I am not saying to give up. I am not even saying to give up on the things I just listed.
What I am saying that we have reached a tipping point of evil which masquerades as good-without-god. Morally. Spiritually. Culturally. Sexually. Politically. Economically. Philosophically. We cannot turn the clock back. We cannot bring back normal, whatever that meant.
Humanly speaking, the situation is hopeless.
I am not trying to bring you down. I am trying to speak truth, and bring us face to face with reality.
Humanly hopeless. Humanly impossible.
But, I am standing here today to remind you that nothing is impossible for God.
There is a way back.
If My people who are called by My name will humble themselves, and pray and seek My face, and turn from their wicked ways, then I will hear from heaven, and will forgive their sin and heal their land (2 Chronicles 7:14)
The only power that can restore our land is the power of God in revival.
Revival
A lot of Christians have heard the word revival. To most of us the word sounds like a relic of the past. Right up there with buggy whips and rotary phones.
But Revival is an important theological concept. As I see things, Revival is our only hope.
I want to talk about revival. For the rest of our time today, I want to tell some stories of the history of revival in America. Next week, I want to go deep into the theology of revival, and construct that with you from Scripture.
First, a quick definition. And the I want to show you how revivals shaped America, and created the most free and prosperous culture ever in the history of the world.

**Apply what you read**
1. Answer these questions from the revival passage:
(a) What does the passage name as the only power that can restore our land?
(b) Next to which two things does the word revival sit, for most of us?
(c) What does the speaker plan to do next week?
2. Echo the part of the revival passage that starts at "I am not saying" and ends at "(2 Chronicles 7:14)".
These rows come from a separate source.

(Saved data entries)
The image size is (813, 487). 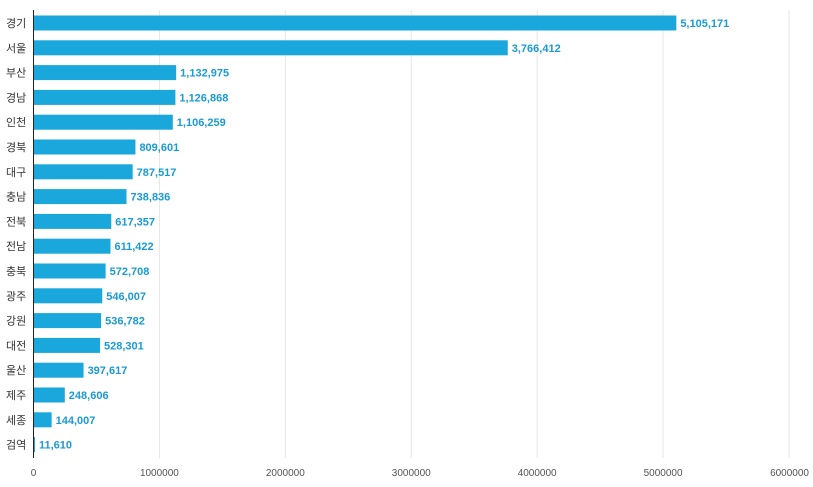 What do you see at coordinates (286, 474) in the screenshot?
I see `x-tick-label: 2000000` at bounding box center [286, 474].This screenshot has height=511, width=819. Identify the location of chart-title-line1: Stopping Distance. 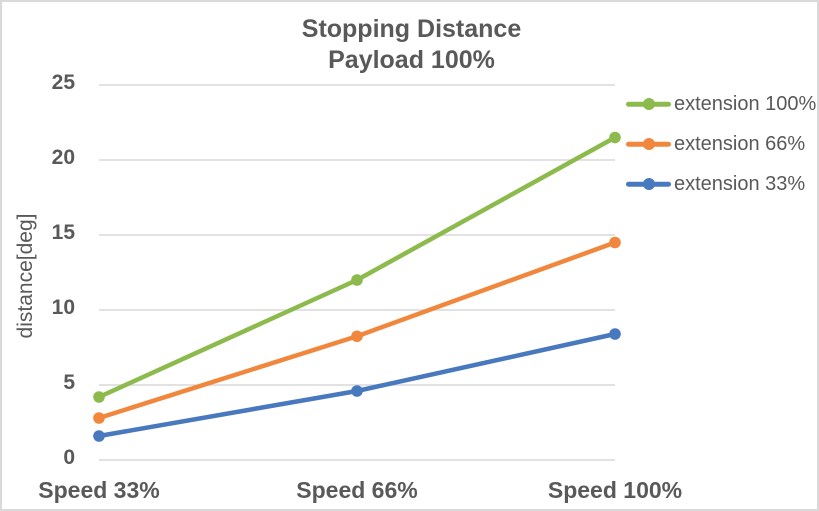
(412, 29). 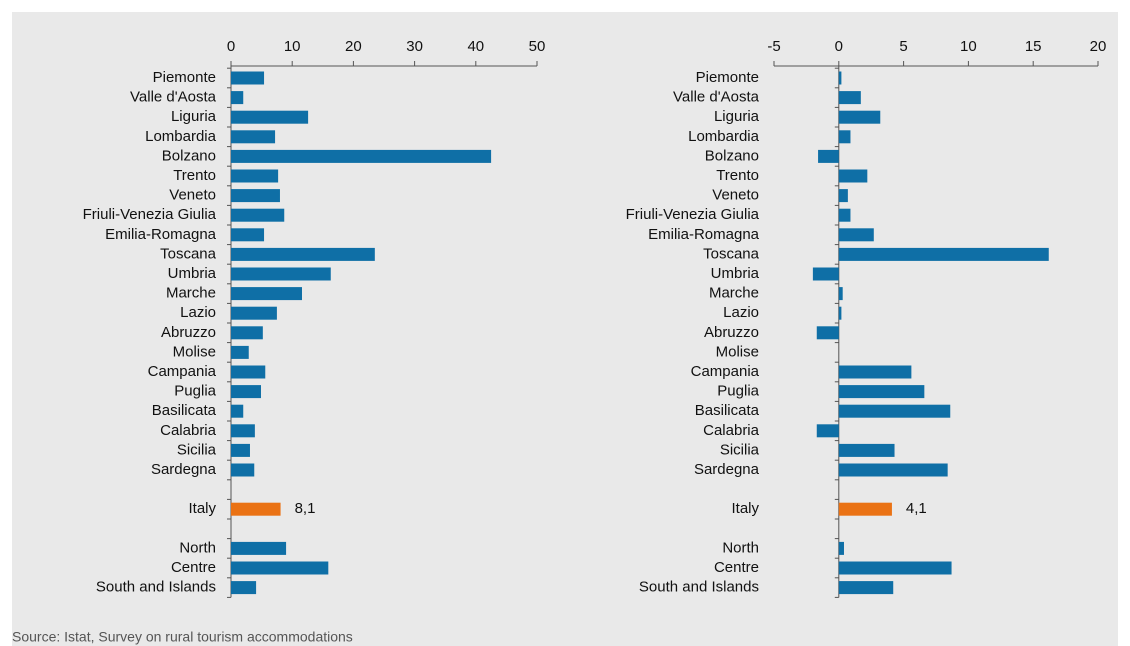 What do you see at coordinates (903, 46) in the screenshot?
I see `x-tick-label: 5` at bounding box center [903, 46].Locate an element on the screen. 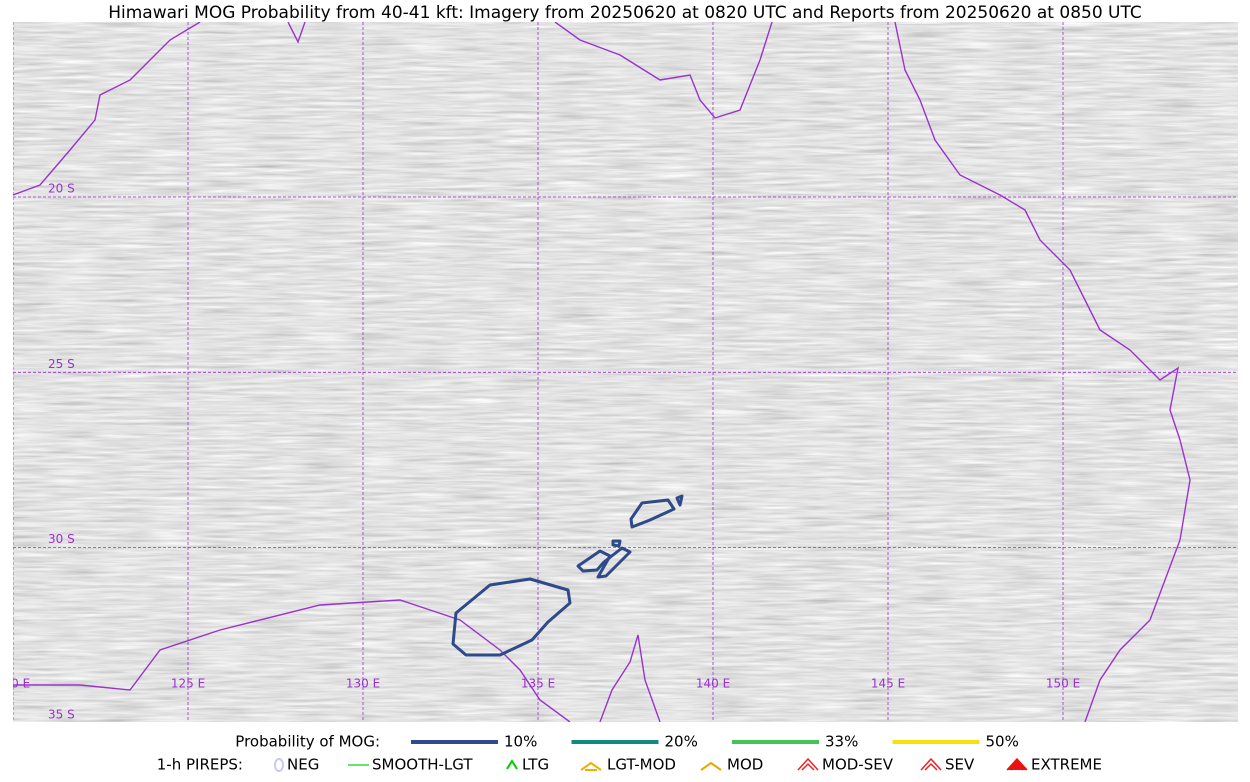 The width and height of the screenshot is (1250, 782). longitude-label: 130 E is located at coordinates (363, 684).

**Answers to the problems**
1.
(a) The power of God in revival.
(b) Buggy whips and rotary phones.
(c) Go deep into the theology of revival and construct it from Scripture.

2.
I am not saying to give up. I am not even saying to give up on the things I just listed.
What I am saying that we have reached a tipping point of evil which masquerades as good-without-god. Morally. Spiritually. Culturally. Sexually. Politically. Economically. Philosophically. We cannot turn the clock back. We cannot bring back normal, whatever that meant.
Humanly speaking, the situation is hopeless.
I am not trying to bring you down. I am trying to speak truth, and bring us face to face with reality.
Humanly hopeless. Humanly impossible.
But, I am standing here today to remind you that nothing is impossible for God.
There is a way back.
If My people who are called by My name will humble themselves, and pray and seek My face, and turn from their wicked ways, then I will hear from heaven, and will forgive their sin and heal their land (2 Chronicles 7:14)